3D-PRINTED MICROFLUIDICS FOR HYDRODYNAMIC PARTICLE ARRAYING

Abstract

Cell trapping devices have become integral platforms for performing a wide variety of biological and medical studies, and have contributed to significant advances in many fields, including cellular development, drug testing, and cancer research. By enabling the isolation and immobilization of individual cells, constantly monitored and deliberately controlled experiments can be performed on dozens or hundreds of cells simultaneously, increasing the capabilities and scale of cellular research. One critical feature of many biomedical studies is the microinjection of foreign material into cells to observe their responses and changes in development. However, the performance of microinjections can be a very difficult and lengthy process due to the mobility of the cells and the size of the microneedles and can lead to inconsistent results with low success rates. This thesis introduces the next step in broadening the scope of array trapping devices. It combines the efficiency and ease of modern commercially available 3D printers with the established principles of hydrodynamic trapping to create a straightforward device for passively arraying zebrafish embryos. This device also includes a novel sliding lid to provide access to the embryos for microinjection.
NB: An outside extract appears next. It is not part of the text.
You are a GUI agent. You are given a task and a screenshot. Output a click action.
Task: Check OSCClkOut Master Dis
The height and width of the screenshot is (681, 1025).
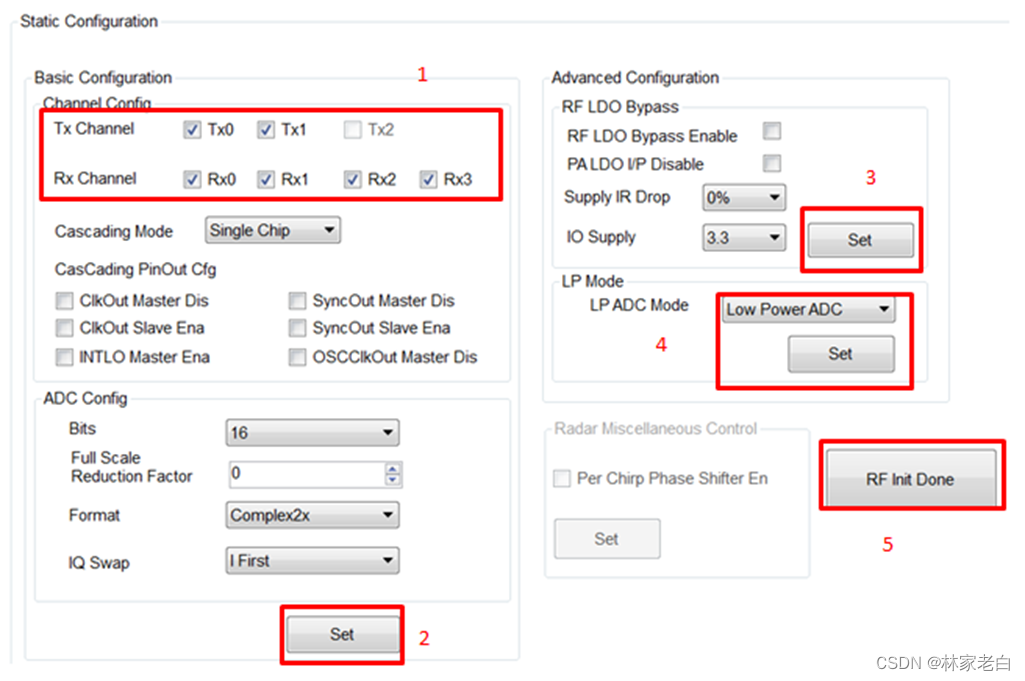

Through careful design and extensive testing, this trapping array successfully immobilized embryo-sized beads with 100% efficiency. After loading the beads, the top was easily removed without disturbing the beads, which remained primed and in a conducive environment for microinjection. This trapping array will allow the microinjection of zebrafish embryos through a more straightforward process, at a faster rate, and with increased uniformity. By integrating this trapping device into biomedical studies, experiments can be performed with higher success rates, leading to advances in many fields, including biological development, drug discovery, and disease modeling.